At last, he actually draws the smoke into his mouth and holds it there, pauses almost imperceptibly, closes his eyes, and inhales. He tries not to talk. He says that one of the spiritual disciplines is silence, a fasting from speech, not only verbal, but internal. He believes that this internal silence is as important as prayer, that this is the moment in which God speaks, the still small voice. For the American mind, the discipline if silence has almost been completely lost, and it is terribly difficult to find true solitude in a world where we are constantly bombarded with noise. That First Cigarette is the time that he has set aside to just exist, silently, without words, without conscious thought.
This ritual is not the construction and consumption of a cigarette, but an ordering of the world, a taking of the time to disconnect from the goings on around him and in him and focus his conscious mind on a simple action and a simple pleasure, and in the process to give his unconscious mind the opportunity to find its center, set its bearing, reconnect with God.
Perhaps as a habit, it isn’t the healthiest of physical rituals, but as an expression of a spiritual discipline, a sacrament, well, that’s something else entirely.

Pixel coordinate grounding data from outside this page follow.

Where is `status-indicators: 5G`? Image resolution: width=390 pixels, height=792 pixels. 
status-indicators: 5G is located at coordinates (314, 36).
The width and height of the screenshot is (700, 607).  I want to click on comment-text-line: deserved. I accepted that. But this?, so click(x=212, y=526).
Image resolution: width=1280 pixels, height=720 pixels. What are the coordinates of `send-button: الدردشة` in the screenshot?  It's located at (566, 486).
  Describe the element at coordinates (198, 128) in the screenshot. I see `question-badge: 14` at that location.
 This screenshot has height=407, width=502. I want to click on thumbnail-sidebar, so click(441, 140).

August 1, 2009 - Posted by | Army, Christianity, Travel


  1. I was struggling with smoking last November, and now that we are staying with my rolls-his-own-cigarettes-at-least-40-times-a-day father-in-law and my pack-a-day mother-in-law that desire is coming back. I shouldn’t have read this post when I saw it in my feed reader. I should have just MAARed it. Great. 😛

    Hopefully I’ll get to start writing again now that I am d-o-n-e with work for a while. Always like what you write, David!

    Comment by xgravity23 | August 1, 2009 | Reply

    • Sorry to cause temptation. They really are delicious little packets of carcinogens. Keep your run time in mind. They say that helps (I haven’t found it to be true, but that’s what they say).

      Comment by davidjgross | August 2, 2009 | Reply

      • I think I’m strong enough to avoid them for six weeks, and then it should be easy. I’m still glad you wrote it–it’s very good.

        Comment by xgravity23 | August 2, 2009

  2. I have a mental picture for my new second story balcony. We sit together looking out over the street below and the large tree in the front yard while the sun goes down and the day cools off. We roll up some cigarettes of good tobacco (the quality kind fit for enjoyment rather than enslavement), and we burn them down as the sun burns out. We’ve faced the setting sun before an infinite dream horizon many times, and though the circumstances may differ, the spirit is essentially the same. Like different portions of the matrices of space that form a globe. Different sides and hemispheres on the same planet. And really that’s true about the space our physical bodies inhabit right now. You’re there, and I’m here; really, though, you’re here, and I’m here. You’re there and I’m there.

    Comment by wordorgy | August 9, 2009 | Reply

  3. Ugh. I gave in. I think the only downside I’m worried about right now is that Rob doesn’t want to kiss me…

    Comment by xgravity23 | August 9, 2009 | Reply

    • LOL. I always get that same result whenever I smoke my pipe around Andrea. We have reached an armistice though, in which I smoke my pipe all I want when she isn’t around and I lay off when she is. Unfortunately, for the last year this has meant that I get to smoke pretty much all the time.